Pipelines
VirtualMetric DataStream pipelines were designed to automate large-volume data processing. They can be used to extract values from various sources, transform or convert these values, enrich them by correlating them with other available information, and to forward them to various destinations for consumption.
In short, they are aimed at helping you design and implement your telemetry workflow.
Definitions
A pipeline, in its simplest form, is a chain of processors that run sequentially, operating on the incoming data streamed from providers, and directing them to destinations for consumption.
The sources can be devices, networks, or other pipelines, and the targets can be consoles, files, storage systems, or other pipelines.
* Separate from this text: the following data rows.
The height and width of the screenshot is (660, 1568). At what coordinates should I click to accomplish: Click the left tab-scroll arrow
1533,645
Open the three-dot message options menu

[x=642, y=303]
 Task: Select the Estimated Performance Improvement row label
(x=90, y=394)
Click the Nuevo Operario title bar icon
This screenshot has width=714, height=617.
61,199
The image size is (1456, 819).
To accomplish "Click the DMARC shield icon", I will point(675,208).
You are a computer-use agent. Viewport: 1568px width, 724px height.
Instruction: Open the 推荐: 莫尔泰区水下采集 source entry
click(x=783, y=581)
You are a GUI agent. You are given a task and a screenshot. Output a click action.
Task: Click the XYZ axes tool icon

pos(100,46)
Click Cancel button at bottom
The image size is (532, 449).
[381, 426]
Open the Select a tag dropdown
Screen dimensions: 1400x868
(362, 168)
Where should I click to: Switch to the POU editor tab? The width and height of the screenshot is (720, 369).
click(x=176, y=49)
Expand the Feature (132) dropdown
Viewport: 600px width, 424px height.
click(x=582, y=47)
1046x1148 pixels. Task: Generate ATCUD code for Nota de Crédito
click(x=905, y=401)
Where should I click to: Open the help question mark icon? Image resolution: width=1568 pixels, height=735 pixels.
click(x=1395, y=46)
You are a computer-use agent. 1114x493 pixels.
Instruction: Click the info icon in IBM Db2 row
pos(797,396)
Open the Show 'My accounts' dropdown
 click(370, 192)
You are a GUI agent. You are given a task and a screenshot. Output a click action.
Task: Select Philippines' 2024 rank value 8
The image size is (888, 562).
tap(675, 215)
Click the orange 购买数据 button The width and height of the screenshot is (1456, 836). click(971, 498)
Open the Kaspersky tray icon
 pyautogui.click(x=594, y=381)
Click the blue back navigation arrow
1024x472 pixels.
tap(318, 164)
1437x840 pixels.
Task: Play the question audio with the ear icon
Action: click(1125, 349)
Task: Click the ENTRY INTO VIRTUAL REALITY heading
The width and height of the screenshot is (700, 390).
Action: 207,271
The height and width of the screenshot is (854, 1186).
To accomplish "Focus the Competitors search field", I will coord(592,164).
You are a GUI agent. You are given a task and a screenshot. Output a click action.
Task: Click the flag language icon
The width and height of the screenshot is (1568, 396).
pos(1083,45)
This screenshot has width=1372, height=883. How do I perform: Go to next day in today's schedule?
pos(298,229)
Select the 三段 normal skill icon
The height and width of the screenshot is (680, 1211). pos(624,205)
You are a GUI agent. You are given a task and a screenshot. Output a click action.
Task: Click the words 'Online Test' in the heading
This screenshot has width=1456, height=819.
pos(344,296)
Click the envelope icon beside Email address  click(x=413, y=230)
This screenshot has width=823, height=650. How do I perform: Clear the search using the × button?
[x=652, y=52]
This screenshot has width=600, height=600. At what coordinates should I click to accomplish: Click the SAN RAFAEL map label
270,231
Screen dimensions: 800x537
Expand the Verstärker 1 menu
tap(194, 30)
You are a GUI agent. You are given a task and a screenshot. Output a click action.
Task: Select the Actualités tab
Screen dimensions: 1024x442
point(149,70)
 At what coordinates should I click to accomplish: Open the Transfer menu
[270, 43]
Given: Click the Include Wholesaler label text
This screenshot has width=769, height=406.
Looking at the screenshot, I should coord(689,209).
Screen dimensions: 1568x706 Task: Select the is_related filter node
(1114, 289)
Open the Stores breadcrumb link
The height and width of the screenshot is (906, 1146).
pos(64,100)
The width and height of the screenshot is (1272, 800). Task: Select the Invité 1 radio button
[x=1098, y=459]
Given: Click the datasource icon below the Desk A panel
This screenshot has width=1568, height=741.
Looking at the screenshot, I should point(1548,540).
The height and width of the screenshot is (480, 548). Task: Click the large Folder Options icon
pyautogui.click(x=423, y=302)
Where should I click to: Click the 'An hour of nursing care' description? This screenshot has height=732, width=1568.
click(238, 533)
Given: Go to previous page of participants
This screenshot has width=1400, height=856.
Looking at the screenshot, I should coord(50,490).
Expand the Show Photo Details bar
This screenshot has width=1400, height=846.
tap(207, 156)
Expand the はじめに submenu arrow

Sources and targets can be connected to each other in one-to-one, one-to-many, many-to-one, and many-to-many configurations.
Each incoming stream can be queried with criteria specific to the information contained therein, and each outgoing stream can be enriched with inferences made from correlations for use on the destination side.
Schematically:
In real life scenarious, the level of complexity of the configurations will vary based on the requirements of the consumers and the intended destinations.
Configurations
A pipeline can consume data from multiple providers, and once it is finished processing them, can direct some or all of the processed data to a specific consumer in a one-to-one scheme:
It can also consume data from a single provider and deliver the processed results to multiple consumers:
Finally—and possibly in most real-life scenarios—there may be multiple providers and consumers connected to each other in much more complex arrangements:
Effectively, each source may be the target of an upstream pipeline, and each target may serve as the source for a downstream one. The detail to keep in mind is that each provider side is delegating some processing to the next pipeline based on the established requirements of the consumer side. The pipeline is acting as the middleman for the data interchange.
Even if the pipeline routes some of the data without any processing, this will be due to the demands of the consumer side, so the pipeline is still performing a meaningful role by forwarding the data as per the consumer's policy.
Included Middle
Notwithstanding the above, there is also a middle stage—where most software solutions do their real work: Routing. However, this is a stage that in turn depends on two other interim stages that also act as consumers and providers, and these are the Pre-processing and Post-processing stages, respectively.
As a side note, the implementation of these interim stages is based on a transformation known as normalization, i.e. preparing the data for easier handling further down the chain.
Pipelines are, once again, our primary tool for implementing these interim stages. Schematically:
As can be seen, routes are right in the middle of this setup.
The purpose of the graphics provided above is to emphasize one thing: the primary purpose of pipelines is using division of labor to simplify telemetry.
Data Streams
In any telemetry operation, the incoming raw data streams will naturally have their own structure. However, this structure may not—and frequently does not—lend itself to use for some specific purpose. Trying to do so would be time consuming, processor-intensive, and possibly error prone. Therefore, it is unwise to implement a curation strategy on the source side, where the data originates.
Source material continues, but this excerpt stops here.